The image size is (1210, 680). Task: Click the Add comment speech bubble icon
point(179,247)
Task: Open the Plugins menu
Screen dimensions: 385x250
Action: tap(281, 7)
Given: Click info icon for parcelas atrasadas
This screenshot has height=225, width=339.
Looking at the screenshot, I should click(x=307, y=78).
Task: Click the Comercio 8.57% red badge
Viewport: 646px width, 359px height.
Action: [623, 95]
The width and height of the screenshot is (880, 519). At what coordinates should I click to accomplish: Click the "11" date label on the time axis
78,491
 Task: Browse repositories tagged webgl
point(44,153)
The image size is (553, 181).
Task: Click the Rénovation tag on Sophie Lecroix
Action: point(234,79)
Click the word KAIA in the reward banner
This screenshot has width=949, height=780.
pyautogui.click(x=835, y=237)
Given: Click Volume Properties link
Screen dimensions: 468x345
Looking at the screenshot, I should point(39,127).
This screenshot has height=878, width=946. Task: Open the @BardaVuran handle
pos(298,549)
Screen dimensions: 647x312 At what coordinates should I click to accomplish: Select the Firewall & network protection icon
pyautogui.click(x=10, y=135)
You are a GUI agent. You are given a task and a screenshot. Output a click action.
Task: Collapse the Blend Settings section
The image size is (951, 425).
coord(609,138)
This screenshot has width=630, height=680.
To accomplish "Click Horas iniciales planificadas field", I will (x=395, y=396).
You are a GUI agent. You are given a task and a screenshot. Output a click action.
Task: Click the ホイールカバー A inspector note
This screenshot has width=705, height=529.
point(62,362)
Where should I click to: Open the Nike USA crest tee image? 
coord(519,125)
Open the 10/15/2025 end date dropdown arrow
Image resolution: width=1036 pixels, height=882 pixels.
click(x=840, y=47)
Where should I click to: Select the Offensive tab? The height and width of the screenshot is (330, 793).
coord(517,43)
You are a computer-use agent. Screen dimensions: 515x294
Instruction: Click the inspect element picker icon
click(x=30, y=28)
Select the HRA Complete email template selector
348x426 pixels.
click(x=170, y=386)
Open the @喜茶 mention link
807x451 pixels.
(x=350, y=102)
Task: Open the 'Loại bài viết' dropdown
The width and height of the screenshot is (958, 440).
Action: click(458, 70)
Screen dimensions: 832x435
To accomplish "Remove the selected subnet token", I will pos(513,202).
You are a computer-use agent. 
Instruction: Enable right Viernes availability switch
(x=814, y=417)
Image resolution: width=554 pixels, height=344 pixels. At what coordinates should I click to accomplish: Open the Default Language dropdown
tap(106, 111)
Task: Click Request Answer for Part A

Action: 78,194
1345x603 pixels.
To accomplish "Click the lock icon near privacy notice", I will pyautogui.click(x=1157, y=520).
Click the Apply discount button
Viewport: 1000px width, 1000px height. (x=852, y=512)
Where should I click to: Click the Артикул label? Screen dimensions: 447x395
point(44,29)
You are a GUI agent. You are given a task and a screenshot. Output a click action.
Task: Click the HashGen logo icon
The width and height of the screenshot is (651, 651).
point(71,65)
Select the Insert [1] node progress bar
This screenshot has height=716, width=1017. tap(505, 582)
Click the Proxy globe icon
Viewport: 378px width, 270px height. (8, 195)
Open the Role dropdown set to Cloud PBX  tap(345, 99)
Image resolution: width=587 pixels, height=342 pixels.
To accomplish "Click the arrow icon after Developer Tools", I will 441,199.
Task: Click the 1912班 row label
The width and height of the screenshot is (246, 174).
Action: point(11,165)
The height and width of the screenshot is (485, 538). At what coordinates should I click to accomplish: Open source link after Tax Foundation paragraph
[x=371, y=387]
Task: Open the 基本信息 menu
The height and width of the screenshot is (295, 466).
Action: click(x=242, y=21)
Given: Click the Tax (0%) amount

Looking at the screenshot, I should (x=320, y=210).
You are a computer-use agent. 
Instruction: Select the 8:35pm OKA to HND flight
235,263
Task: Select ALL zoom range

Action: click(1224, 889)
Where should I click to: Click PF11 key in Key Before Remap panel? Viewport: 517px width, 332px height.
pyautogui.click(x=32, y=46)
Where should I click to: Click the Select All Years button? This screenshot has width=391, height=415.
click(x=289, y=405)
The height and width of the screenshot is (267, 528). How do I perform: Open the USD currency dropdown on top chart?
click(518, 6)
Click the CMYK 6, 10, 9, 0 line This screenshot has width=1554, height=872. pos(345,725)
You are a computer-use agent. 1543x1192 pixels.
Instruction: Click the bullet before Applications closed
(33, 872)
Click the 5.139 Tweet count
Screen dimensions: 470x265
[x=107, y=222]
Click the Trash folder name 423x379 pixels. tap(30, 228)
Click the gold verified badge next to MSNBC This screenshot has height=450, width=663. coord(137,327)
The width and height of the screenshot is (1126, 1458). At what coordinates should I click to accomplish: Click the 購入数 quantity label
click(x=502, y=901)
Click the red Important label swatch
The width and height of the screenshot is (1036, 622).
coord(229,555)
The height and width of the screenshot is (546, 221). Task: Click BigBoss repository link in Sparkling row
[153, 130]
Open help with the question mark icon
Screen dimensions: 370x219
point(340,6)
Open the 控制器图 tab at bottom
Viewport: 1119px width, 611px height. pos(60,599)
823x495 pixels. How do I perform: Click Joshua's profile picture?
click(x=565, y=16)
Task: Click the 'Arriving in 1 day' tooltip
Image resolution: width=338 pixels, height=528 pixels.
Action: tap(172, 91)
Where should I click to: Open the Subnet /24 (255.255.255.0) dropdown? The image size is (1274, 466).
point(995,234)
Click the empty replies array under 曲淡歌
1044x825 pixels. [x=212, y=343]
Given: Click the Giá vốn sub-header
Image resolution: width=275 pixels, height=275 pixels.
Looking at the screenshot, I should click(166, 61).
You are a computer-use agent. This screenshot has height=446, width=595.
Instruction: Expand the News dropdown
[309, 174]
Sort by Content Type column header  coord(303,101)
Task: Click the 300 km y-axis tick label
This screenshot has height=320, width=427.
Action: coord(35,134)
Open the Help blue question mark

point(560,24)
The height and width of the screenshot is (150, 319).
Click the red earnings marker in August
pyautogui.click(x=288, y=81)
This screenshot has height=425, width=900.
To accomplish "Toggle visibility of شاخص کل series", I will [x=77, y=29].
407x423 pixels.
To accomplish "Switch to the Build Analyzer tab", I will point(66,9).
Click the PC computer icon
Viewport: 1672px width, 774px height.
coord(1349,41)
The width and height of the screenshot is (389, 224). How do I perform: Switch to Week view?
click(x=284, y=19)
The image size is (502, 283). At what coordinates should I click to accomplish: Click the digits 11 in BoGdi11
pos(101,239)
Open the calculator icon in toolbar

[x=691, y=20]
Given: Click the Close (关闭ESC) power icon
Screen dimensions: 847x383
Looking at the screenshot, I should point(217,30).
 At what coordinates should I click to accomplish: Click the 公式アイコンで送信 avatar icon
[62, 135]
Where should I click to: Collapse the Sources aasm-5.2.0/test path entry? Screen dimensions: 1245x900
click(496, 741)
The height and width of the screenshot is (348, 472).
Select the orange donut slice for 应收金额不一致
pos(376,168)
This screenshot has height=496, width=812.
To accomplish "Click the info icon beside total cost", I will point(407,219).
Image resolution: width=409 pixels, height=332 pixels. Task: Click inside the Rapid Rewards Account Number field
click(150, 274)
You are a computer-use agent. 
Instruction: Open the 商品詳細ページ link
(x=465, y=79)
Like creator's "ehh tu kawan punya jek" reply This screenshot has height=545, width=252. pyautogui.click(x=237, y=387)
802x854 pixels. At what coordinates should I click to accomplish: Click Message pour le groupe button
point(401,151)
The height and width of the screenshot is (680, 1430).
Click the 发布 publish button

::::::::

#### [PROBLEM REQUIREMENTS]
Would you copy the whole listing exactly?

#### [RESPONSE TO THE TASK]
The image size is (1210, 680). Task: Click the Add comment speech bubble icon
point(179,247)
Task: Open the Plugins menu
Screen dimensions: 385x250
Action: tap(281, 7)
Given: Click info icon for parcelas atrasadas
This screenshot has height=225, width=339.
Looking at the screenshot, I should click(x=307, y=78).
Task: Click the Comercio 8.57% red badge
Viewport: 646px width, 359px height.
Action: [623, 95]
The width and height of the screenshot is (880, 519). At what coordinates should I click to accomplish: Click the "11" date label on the time axis
78,491
 Task: Browse repositories tagged webgl
point(44,153)
The image size is (553, 181).
Task: Click the Rénovation tag on Sophie Lecroix
Action: point(234,79)
Click the word KAIA in the reward banner
This screenshot has width=949, height=780.
pyautogui.click(x=835, y=237)
Given: Click Volume Properties link
Screen dimensions: 468x345
Looking at the screenshot, I should point(39,127).
This screenshot has height=878, width=946. Task: Open the @BardaVuran handle
pos(298,549)
Screen dimensions: 647x312 At what coordinates should I click to accomplish: Select the Firewall & network protection icon
pyautogui.click(x=10, y=135)
You are a GUI agent. You are given a task and a screenshot. Output a click action.
Task: Collapse the Blend Settings section
The image size is (951, 425).
coord(609,138)
This screenshot has width=630, height=680.
To accomplish "Click Horas iniciales planificadas field", I will (x=395, y=396).
You are a GUI agent. You are given a task and a screenshot. Output a click action.
Task: Click the ホイールカバー A inspector note
This screenshot has width=705, height=529.
point(62,362)
Where should I click to: Open the Nike USA crest tee image? 
coord(519,125)
Open the 10/15/2025 end date dropdown arrow
Image resolution: width=1036 pixels, height=882 pixels.
click(x=840, y=47)
Where should I click to: Select the Offensive tab? The height and width of the screenshot is (330, 793).
coord(517,43)
You are a computer-use agent. Screen dimensions: 515x294
Instruction: Click the inspect element picker icon
click(x=30, y=28)
Select the HRA Complete email template selector
348x426 pixels.
click(x=170, y=386)
Open the @喜茶 mention link
807x451 pixels.
(x=350, y=102)
Task: Open the 'Loại bài viết' dropdown
The width and height of the screenshot is (958, 440).
Action: click(458, 70)
Screen dimensions: 832x435
To accomplish "Remove the selected subnet token", I will pos(513,202).
You are a computer-use agent. 
Instruction: Enable right Viernes availability switch
(x=814, y=417)
Image resolution: width=554 pixels, height=344 pixels. At what coordinates should I click to accomplish: Open the Default Language dropdown
tap(106, 111)
Task: Click Request Answer for Part A

Action: 78,194
1345x603 pixels.
To accomplish "Click the lock icon near privacy notice", I will pyautogui.click(x=1157, y=520).
Click the Apply discount button
Viewport: 1000px width, 1000px height. (x=852, y=512)
Where should I click to: Click the Артикул label? Screen dimensions: 447x395
point(44,29)
You are a GUI agent. You are given a task and a screenshot. Output a click action.
Task: Click the HashGen logo icon
The width and height of the screenshot is (651, 651).
point(71,65)
Select the Insert [1] node progress bar
This screenshot has height=716, width=1017. tap(505, 582)
Click the Proxy globe icon
Viewport: 378px width, 270px height. (8, 195)
Open the Role dropdown set to Cloud PBX  tap(345, 99)
Image resolution: width=587 pixels, height=342 pixels.
To accomplish "Click the arrow icon after Developer Tools", I will 441,199.
Task: Click the 1912班 row label
The width and height of the screenshot is (246, 174).
Action: point(11,165)
The height and width of the screenshot is (485, 538). At what coordinates should I click to accomplish: Open source link after Tax Foundation paragraph
[x=371, y=387]
Task: Open the 基本信息 menu
The height and width of the screenshot is (295, 466).
Action: click(x=242, y=21)
Given: Click the Tax (0%) amount

Looking at the screenshot, I should (x=320, y=210).
You are a computer-use agent. 
Instruction: Select the 8:35pm OKA to HND flight
235,263
Task: Select ALL zoom range

Action: click(1224, 889)
Where should I click to: Click PF11 key in Key Before Remap panel? Viewport: 517px width, 332px height.
pyautogui.click(x=32, y=46)
Where should I click to: Click the Select All Years button? This screenshot has width=391, height=415.
click(x=289, y=405)
The height and width of the screenshot is (267, 528). How do I perform: Open the USD currency dropdown on top chart?
click(518, 6)
Click the CMYK 6, 10, 9, 0 line This screenshot has width=1554, height=872. pos(345,725)
You are a computer-use agent. 1543x1192 pixels.
Instruction: Click the bullet before Applications closed
(33, 872)
Click the 5.139 Tweet count
Screen dimensions: 470x265
[x=107, y=222]
Click the Trash folder name 423x379 pixels. tap(30, 228)
Click the gold verified badge next to MSNBC This screenshot has height=450, width=663. coord(137,327)
The width and height of the screenshot is (1126, 1458). At what coordinates should I click to accomplish: Click the 購入数 quantity label
click(x=502, y=901)
Click the red Important label swatch
The width and height of the screenshot is (1036, 622).
coord(229,555)
The height and width of the screenshot is (546, 221). Task: Click BigBoss repository link in Sparkling row
[153, 130]
Open help with the question mark icon
Screen dimensions: 370x219
point(340,6)
Open the 控制器图 tab at bottom
Viewport: 1119px width, 611px height. pos(60,599)
823x495 pixels. How do I perform: Click Joshua's profile picture?
click(x=565, y=16)
Task: Click the 'Arriving in 1 day' tooltip
Image resolution: width=338 pixels, height=528 pixels.
Action: tap(172, 91)
Where should I click to: Open the Subnet /24 (255.255.255.0) dropdown? The image size is (1274, 466).
point(995,234)
Click the empty replies array under 曲淡歌
1044x825 pixels. [x=212, y=343]
Given: Click the Giá vốn sub-header
Image resolution: width=275 pixels, height=275 pixels.
Looking at the screenshot, I should click(166, 61).
You are a computer-use agent. This screenshot has height=446, width=595.
Instruction: Expand the News dropdown
[309, 174]
Sort by Content Type column header  coord(303,101)
Task: Click the 300 km y-axis tick label
This screenshot has height=320, width=427.
Action: coord(35,134)
Open the Help blue question mark

point(560,24)
The height and width of the screenshot is (150, 319).
Click the red earnings marker in August
pyautogui.click(x=288, y=81)
This screenshot has height=425, width=900.
To accomplish "Toggle visibility of شاخص کل series", I will [x=77, y=29].
407x423 pixels.
To accomplish "Switch to the Build Analyzer tab", I will point(66,9).
Click the PC computer icon
Viewport: 1672px width, 774px height.
coord(1349,41)
The width and height of the screenshot is (389, 224). How do I perform: Switch to Week view?
click(x=284, y=19)
The image size is (502, 283). At what coordinates should I click to accomplish: Click the digits 11 in BoGdi11
pos(101,239)
Open the calculator icon in toolbar

[x=691, y=20]
Given: Click the Close (关闭ESC) power icon
Screen dimensions: 847x383
Looking at the screenshot, I should point(217,30).
 At what coordinates should I click to accomplish: Click the 公式アイコンで送信 avatar icon
[62, 135]
Where should I click to: Collapse the Sources aasm-5.2.0/test path entry? Screen dimensions: 1245x900
click(496, 741)
The height and width of the screenshot is (348, 472).
Select the orange donut slice for 应收金额不一致
pos(376,168)
This screenshot has height=496, width=812.
To accomplish "Click the info icon beside total cost", I will point(407,219).
Image resolution: width=409 pixels, height=332 pixels. Task: Click inside the Rapid Rewards Account Number field
click(150, 274)
You are a computer-use agent. 
Instruction: Open the 商品詳細ページ link
(x=465, y=79)
Like creator's "ehh tu kawan punya jek" reply This screenshot has height=545, width=252. pyautogui.click(x=237, y=387)
802x854 pixels. At what coordinates should I click to accomplish: Click Message pour le groupe button
point(401,151)
The height and width of the screenshot is (680, 1430).
Click the 发布 publish button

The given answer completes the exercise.